Right, they seem to match. the only problem was the comment that yoav described.
About the code in the ERC: it isn’t executable as it is, at least for small issue: it truncate to length-4 instead be length-32.
Maybe should use the actual tested code from the supporting library - or change the code to a “pseudo-python code”, which is usually shorter, and never expected to be executable…
Thanks for the effort! I wonder if this could be combined with EIP-2126. Feels a bit messy to just have magic bytes for every special case (guess more will come up in the future) - I think a “proxy EIP” that contains all the cases that could appear when signing could make it cleaner and easier for implementers.
Yes, the singleton code handles it correctly. The text and the comment in the version I reviewed made it seem otherwise:
// - ERC-6492 suffix check and verification first, while being permissive in case the contract is already deployed so as to not invalidate old sigs
but I see it was clarified now. Looks good now.

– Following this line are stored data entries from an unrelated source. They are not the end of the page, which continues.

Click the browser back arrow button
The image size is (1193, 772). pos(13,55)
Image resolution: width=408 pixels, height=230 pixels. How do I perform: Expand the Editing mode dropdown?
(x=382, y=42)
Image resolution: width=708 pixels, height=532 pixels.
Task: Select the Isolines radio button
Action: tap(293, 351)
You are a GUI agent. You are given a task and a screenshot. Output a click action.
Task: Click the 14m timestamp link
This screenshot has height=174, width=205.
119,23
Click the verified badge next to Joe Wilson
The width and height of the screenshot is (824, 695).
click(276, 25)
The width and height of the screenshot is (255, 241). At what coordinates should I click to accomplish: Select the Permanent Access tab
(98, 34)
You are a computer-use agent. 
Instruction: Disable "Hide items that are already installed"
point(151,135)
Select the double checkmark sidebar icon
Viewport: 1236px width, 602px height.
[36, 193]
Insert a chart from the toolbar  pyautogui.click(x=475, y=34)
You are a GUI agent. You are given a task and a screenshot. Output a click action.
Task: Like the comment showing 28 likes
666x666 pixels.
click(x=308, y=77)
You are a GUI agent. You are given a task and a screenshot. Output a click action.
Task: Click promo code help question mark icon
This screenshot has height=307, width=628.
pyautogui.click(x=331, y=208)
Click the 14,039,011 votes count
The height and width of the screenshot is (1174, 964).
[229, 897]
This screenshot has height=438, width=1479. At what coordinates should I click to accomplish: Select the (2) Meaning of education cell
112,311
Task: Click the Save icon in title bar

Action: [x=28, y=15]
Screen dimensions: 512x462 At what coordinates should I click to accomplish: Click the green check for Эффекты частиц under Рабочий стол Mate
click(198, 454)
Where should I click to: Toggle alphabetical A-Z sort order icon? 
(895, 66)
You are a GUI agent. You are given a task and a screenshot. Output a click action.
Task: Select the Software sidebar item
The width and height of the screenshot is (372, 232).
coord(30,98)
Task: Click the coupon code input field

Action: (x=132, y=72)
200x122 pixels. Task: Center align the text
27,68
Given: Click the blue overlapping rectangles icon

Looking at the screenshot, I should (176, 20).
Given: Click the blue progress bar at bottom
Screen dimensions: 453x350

There’s still an additional risk due to the multi-chain use case. The verifier doesn’t know which chain the contract may have been deployed on. It’s possible that the user deployed the contract on Polygon, rotated the keys there, but the verifier is running the EIP-6492 signature check against an Ethereum node where the contract hasn’t been deployed. The counterfactual check takes precedence since there’s no deployed contract, so the old key is accepted.
Would it make sense to extend ERC-1271 with another interface, homeChainId(), which is always implemented as uint256 public immutable homeChainId set by the constructor? The EIP-6492 singleton could then require(IERC6492Wallet(_signer).homeChainId()==chainId(), "verifying on the wrong chain").
It doesn’t affect normal ERC-1271 checks for deployed contracts, but ensures that counterfactual checks are performed against the chain where the user intends to deploy the account first. And in the counterfactual signature case, it’ll ensure that if the user rotated keys on the intended chain, the verifier will not mistakenly accept the old keys.
In fact, the same risk exists in EIP-1271 regardless of the counterfactual extension. An attacker who gained access to the old keys that have been revoked, could always deploy the same initcode on a chain where it hasn’t been deployed, and trick verifiers that use that chain. It makes EIP-1271 more vulnerable in a multi-chain world. By using the EIP-6492 singleton to verify signatures (including the homeChainId() check), the verifier can mitigate this risk as well. It would make EIP-6492 the safe way to check for signatures since we already live in this multi-chain world.
@Ivshti do you think it makes sense to add this check to the EIP?